Pacific Gas and Electric's 30-year paper more palatable than 10-year, source says.

The 30-year portion of Pacific Gas And Electric Co.'s $700 million offering proved an easier sell than the 10-year piece, one buyside source said yesterday.

The 30-year piece appeared to go "quite well," while the 10-year tranche was less in demand, the source said. The source said that he did not participate in the offering.

"We just don't like the regulatory environment in California," he said. The deal's first tranche consisted of $350 million of 6 1/4% bonds due March 1, 2004 at par. The noncallable bonds were priced to yield 6.248%, or 60 basis points more than comparable Treasuries.

The second tranche consisted of $350 million of 7.05% bonds due March 1, 2024 and priced at par. The noncallable bonds were priced to yield 7.04%, or 67 basis points more than comparable Treasuries. Moody's Investors Service rates the offering Al, while Standard & Poor's Corp. rates it A.

Morgan Stanley & Co. was lead manager on the offering.

In secondary trading yesterday, spreads on high-grade issues held steady as prices declined in line with Treasuries. Junk bond prices -- particularly better quality issues -- fell anywhere from 3/4 to a 1 1/2 points because of weakness in the Treasury and stock markets.

In other news, New York Telephone plans to redeem two debt series totaling $600 million, the company said yesterday in a release.

The company, a wholly owned subsidiary of NYNEX Corp., plans to redeem on Dec. 1, 1993, $450 million principal amount of its outstanding 37-year, 8 3/4% debentures due 2023, a release from the company says.

New York Telephone will redeem the debentures at 105.18% of the principal amount plus accrued interest to the redemption date. Marine Midland Bank is the payment agent.

The company will also redeem on Dec. 6, 1993, $150 million of its 8% refunding mortgage bonds, Series U, due July 15, 2008. The redemption price for the offering is 102.87% of the principal amount plus accrued interest to the redemption date. Chemical Bank is the payment agent.

New Issues

Federal Home Loan Mortgage Corp. issued $150 million of 6.35% debentures due 2003 at par. Noncallable for a year, the debentures were priced to yield 69 basis points more than comparable Treasuries. Lehman Brothers was sole manager on the offering.

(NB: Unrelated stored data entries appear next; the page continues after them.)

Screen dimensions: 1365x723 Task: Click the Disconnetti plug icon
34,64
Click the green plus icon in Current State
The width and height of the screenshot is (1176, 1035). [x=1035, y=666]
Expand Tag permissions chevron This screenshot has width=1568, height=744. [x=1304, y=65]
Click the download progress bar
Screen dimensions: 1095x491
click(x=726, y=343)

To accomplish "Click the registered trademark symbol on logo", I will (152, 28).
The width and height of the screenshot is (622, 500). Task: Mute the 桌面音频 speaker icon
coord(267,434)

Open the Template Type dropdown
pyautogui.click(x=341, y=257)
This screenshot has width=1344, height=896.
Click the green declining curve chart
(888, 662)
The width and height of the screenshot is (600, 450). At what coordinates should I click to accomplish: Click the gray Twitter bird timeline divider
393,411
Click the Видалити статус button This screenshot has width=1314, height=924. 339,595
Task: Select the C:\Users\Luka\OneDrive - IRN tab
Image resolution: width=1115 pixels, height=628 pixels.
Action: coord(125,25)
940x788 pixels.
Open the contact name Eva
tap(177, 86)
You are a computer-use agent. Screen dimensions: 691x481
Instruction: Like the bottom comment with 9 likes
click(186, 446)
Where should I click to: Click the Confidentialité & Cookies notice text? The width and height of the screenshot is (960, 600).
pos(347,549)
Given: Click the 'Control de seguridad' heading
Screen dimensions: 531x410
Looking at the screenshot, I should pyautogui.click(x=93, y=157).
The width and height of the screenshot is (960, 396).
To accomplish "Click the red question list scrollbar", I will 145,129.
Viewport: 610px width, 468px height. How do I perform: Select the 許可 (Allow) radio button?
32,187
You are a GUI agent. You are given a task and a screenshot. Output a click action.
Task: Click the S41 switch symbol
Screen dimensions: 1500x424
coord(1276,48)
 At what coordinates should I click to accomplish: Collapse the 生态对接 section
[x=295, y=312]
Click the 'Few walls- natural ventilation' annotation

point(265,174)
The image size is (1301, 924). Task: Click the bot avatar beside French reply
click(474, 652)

Phillips Van-Heusen sold $100 million of 7.75% debentures due 2023. The noncallable debentures were priced at 99.423 to yield 7.80% or 138 basis points more than comparable Treasuries. Moody's rates the offering Baa3, while Standard & Poor's rates it BBB. Goldman, Sachs & Co. was lead manager on the offering.

Federal Home Loan Banks issued $83.5 million of 4.575% medium-term notes due 1996 at par. Noncallable for a year, the notes were priced to yield 11 basis points more than comparable Treasuries. Morgan Stanley was sole manager. Federal Home Loan Banks issued $80 million of 5.24% medium-term notes due 1998 at par. Noncallable for a year, the notes were priced to yield 23 basis points more than comparable Treasuries. Morgan Stanley was sole manager.

Central Maine Power came to market with $75 million of 6.25% guaranteed and refunding mortgage bonds due 1998. The noncallable bonds were priced at 99.765 to yield 6.305% or 125 basis points more than comparable Treasuries. Moody's rates the offering Baa2, while Standard & Poor's rates it BBB. Kidder, Peabody & Co. was lead manager.

Federal Home Loan Banks issued $55.1 million of 4.495% medium-term notes due 1996 at par. The noncallable notes were priced to yield three basis points more than comparable Treasuries. Morgan Stanley was sole manager.

Federal Home Loan Banks issued $25 million of 5.75% medium-term notes due 2003 at par. The noncallable notes were priced to yield 12 basis points more than comparable Treasuries. Goldman Sachs was sole manager.

Rating News

Standard & Poor's gave a CCC-plus rating to Trans World Airlines Inc.'s $220 million of 10% senior secured debentures due 1994, an exchange issue for the 15% senior secured notes due 1994.

The rating agency also raised its rating on $51 million of TWA industrial revenue bonds to CCC-plus from CC, and removed th rating from CreditWatch where it was placed on Jan. 19, 199 1. Standard & Poor's also withdrew its D rating on $231 million of TWA 15% notes as well as the D rating on $99 million of preferred stock.

"TWA'S rating reflect its weak competitive position, poor, albeit improving, earnings, and cash flow, and limited liquidity," the rating agency said. "TWA, which exited bankruptcy on Nov. 3, is the seventh-largest U.S. airline, serving domestic markets from its main hub in St. Louis, Mo. and flying transatlantic routes to Europe and the Middle East."